#### Data lines:
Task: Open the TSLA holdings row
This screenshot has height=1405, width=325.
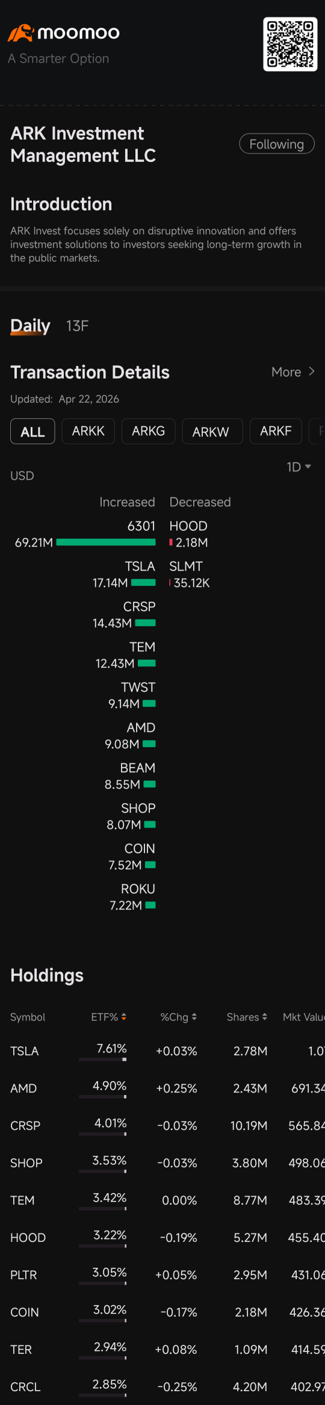Action: tap(163, 1051)
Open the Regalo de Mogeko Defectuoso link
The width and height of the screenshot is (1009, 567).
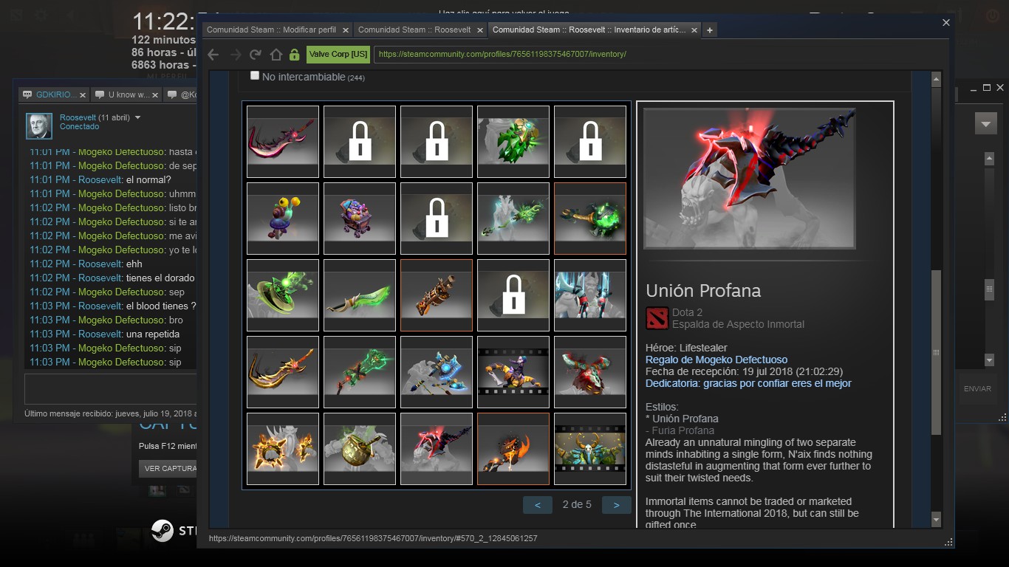click(716, 360)
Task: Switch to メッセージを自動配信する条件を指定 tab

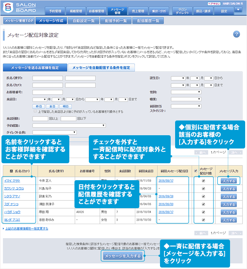Action: point(101,67)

#### Problem requirements:
Reproduce the data above line for line and word for word, leaving out the pictures.

#### Exercise result:
Task: Open the TSLA holdings row
This screenshot has height=1405, width=325.
Action: tap(163, 1051)
Open the Regalo de Mogeko Defectuoso link
The width and height of the screenshot is (1009, 567).
click(716, 360)
Task: Switch to メッセージを自動配信する条件を指定 tab

Action: point(101,67)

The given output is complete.